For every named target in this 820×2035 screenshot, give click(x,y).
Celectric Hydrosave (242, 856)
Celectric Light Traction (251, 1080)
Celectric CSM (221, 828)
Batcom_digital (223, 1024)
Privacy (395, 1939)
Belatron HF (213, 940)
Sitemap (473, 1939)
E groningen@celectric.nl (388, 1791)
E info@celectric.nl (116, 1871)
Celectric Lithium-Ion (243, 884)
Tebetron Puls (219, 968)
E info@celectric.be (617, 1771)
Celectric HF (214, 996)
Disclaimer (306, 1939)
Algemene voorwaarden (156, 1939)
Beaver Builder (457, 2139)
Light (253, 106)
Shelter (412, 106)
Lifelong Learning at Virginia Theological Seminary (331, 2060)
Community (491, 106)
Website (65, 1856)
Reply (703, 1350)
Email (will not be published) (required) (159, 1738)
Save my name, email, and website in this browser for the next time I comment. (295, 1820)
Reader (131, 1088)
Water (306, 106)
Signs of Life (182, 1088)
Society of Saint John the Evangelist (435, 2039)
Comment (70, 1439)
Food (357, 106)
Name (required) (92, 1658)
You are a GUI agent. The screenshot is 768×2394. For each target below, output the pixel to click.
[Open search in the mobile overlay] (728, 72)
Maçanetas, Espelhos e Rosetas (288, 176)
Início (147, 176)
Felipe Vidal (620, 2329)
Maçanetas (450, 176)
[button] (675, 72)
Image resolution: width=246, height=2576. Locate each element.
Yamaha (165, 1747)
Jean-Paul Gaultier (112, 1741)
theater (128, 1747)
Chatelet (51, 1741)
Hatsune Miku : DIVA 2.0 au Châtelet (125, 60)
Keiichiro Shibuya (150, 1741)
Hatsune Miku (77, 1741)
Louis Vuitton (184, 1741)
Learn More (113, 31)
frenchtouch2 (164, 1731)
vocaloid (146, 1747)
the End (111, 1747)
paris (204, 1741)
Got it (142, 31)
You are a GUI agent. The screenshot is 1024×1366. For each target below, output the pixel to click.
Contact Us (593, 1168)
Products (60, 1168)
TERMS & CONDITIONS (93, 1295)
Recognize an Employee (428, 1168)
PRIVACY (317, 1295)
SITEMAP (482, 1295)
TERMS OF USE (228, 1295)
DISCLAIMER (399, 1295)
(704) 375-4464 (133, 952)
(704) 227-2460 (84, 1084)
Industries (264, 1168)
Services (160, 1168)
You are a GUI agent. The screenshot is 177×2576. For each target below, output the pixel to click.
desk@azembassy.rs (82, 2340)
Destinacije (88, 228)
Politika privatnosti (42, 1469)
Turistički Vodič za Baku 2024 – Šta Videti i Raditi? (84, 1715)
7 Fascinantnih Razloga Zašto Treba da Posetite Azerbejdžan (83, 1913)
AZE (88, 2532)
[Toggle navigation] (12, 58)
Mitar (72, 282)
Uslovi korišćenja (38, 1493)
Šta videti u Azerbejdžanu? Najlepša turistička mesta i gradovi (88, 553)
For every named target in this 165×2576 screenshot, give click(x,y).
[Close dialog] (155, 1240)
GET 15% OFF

□ □ □ □ □

WHAT IS REQUIRED: Your task is to reproduce the entries exactly, starting at the first line and ending with the line containing "Chatelet (51, 1741)".

EXERCISE RESULT:
For every named target in this 820×2035 screenshot, give click(x,y).
Celectric Hydrosave (242, 856)
Celectric Light Traction (251, 1080)
Celectric CSM (221, 828)
Batcom_digital (223, 1024)
Privacy (395, 1939)
Belatron HF (213, 940)
Sitemap (473, 1939)
E groningen@celectric.nl (388, 1791)
E info@celectric.nl (116, 1871)
Celectric Lithium-Ion (243, 884)
Tebetron Puls (219, 968)
E info@celectric.be (617, 1771)
Celectric HF (214, 996)
Disclaimer (306, 1939)
Algemene voorwaarden (156, 1939)
Beaver Builder (457, 2139)
Light (253, 106)
Shelter (412, 106)
Lifelong Learning at Virginia Theological Seminary (331, 2060)
Community (491, 106)
Website (65, 1856)
Reply (703, 1350)
Email (will not be published) (required) (159, 1738)
Save my name, email, and website in this browser for the next time I comment. (295, 1820)
Reader (131, 1088)
Water (306, 106)
Signs of Life (182, 1088)
Society of Saint John the Evangelist (435, 2039)
Comment (70, 1439)
Food (357, 106)
Name (required) (92, 1658)
You are a GUI agent. The screenshot is 768×2394. For each target below, output the pixel to click.
[Open search in the mobile overlay] (728, 72)
Maçanetas, Espelhos e Rosetas (288, 176)
Início (147, 176)
Felipe Vidal (620, 2329)
Maçanetas (450, 176)
[button] (675, 72)
Image resolution: width=246, height=2576. Locate each element.
Yamaha (165, 1747)
Jean-Paul Gaultier (112, 1741)
theater (128, 1747)
Chatelet (51, 1741)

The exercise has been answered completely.